HelloFresh, an international meal kit provider, and Spoiler Alert, a Boston-based technology company that harnesses data to manage excess food inventory, are working together to reduce the amount of food waste generated from HelloFresh distribution centers in the United States. The companies are using a data-driven approach to divert surplus food inventory from the landfill to organizations that fight hunger.
While HelloFresh targets household food waste by providing pre-measured and portioned ingredients, surplus food in the distribution centers is inevitable. Uwe Voss, Chief Operations Officer and Managing Director for HelloFresh US, says that the company is focusing on food waste reduction: “From the time we started our company, reducing food waste has been inherent in our mission and model…Working with Spoiler Alert has enabled us to double down on our mission to operate a sustainable business that generates great value for our customers and our community.”
The partnership targets the three HelloFresh distribution centers in the U.S., located in California, Texas, and New Jersey. HelloFresh and Spoiler Alert have developed a strategy to keep the excess food away from the landfill, instead linking it to food donation centers and other charities.
New initiatives, including processes to facilitate donation pickup and better track the food waste stream, reduced the amount of surplus food HelloFresh sends to the landfill by 65 percent. Additionally, HelloFresh increased the amount of surplus food that is donated to local organizations including Table to Table, a community-based food rescue operation, and other local partners, from 33 percent to 61 percent.

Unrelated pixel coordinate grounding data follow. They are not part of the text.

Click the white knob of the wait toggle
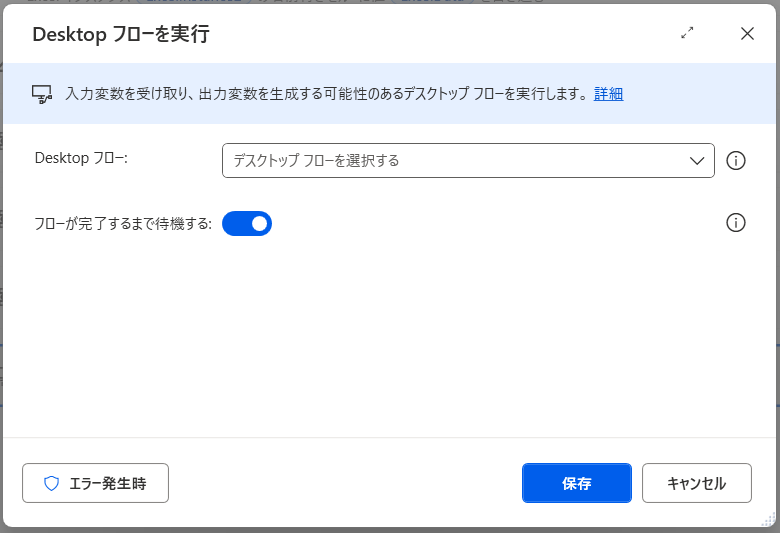 point(259,223)
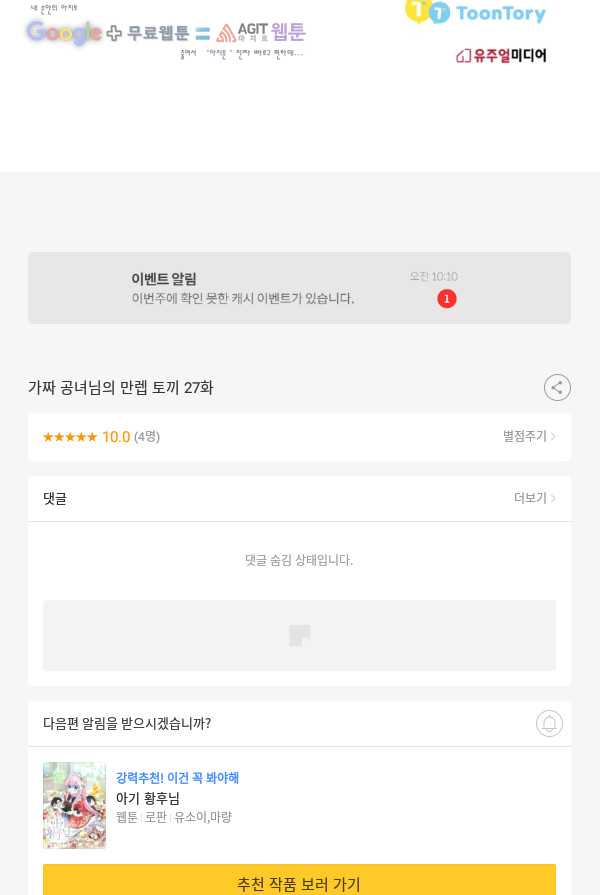Click the ToonTory logo banner
This screenshot has width=600, height=895.
click(475, 12)
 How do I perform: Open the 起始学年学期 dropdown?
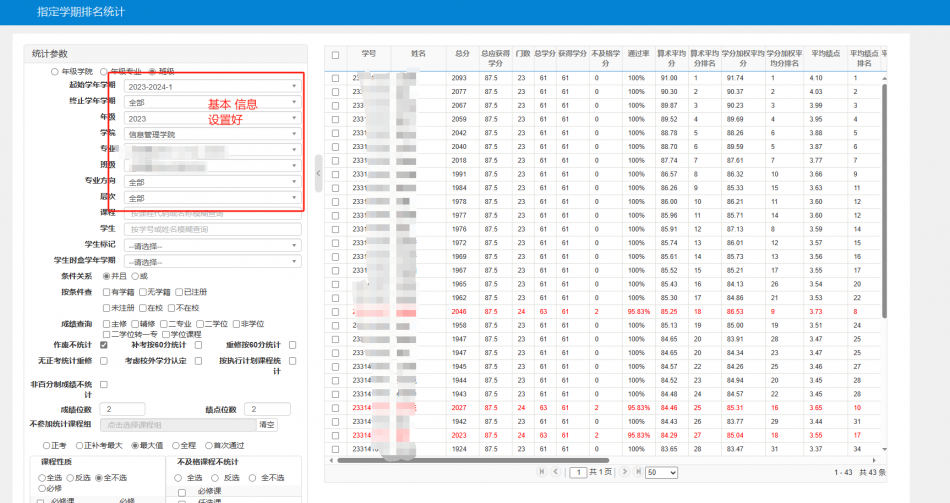(213, 86)
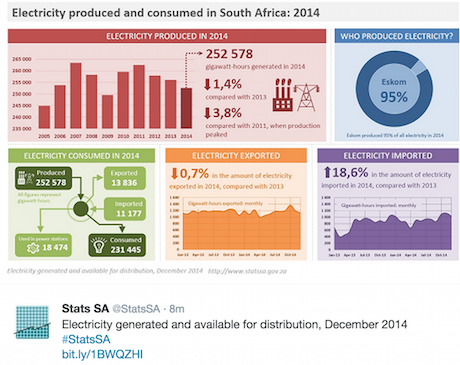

The benefits of this initiative extend beyond food waste reduction. Notably, from July 2017 to March 2018, HelloFresh and Spoiler Alert provided the weight equivalent of 1 million meals to food insecure people in the U.S. (calculated at 1.2 pounds per meal). Just under 90 percent of these donations were fresh produce. With over 41 million people in the U.S. living in food insecure households, diverting food surplus to those who need it most provides social, in addition to financial and environmental, benefits.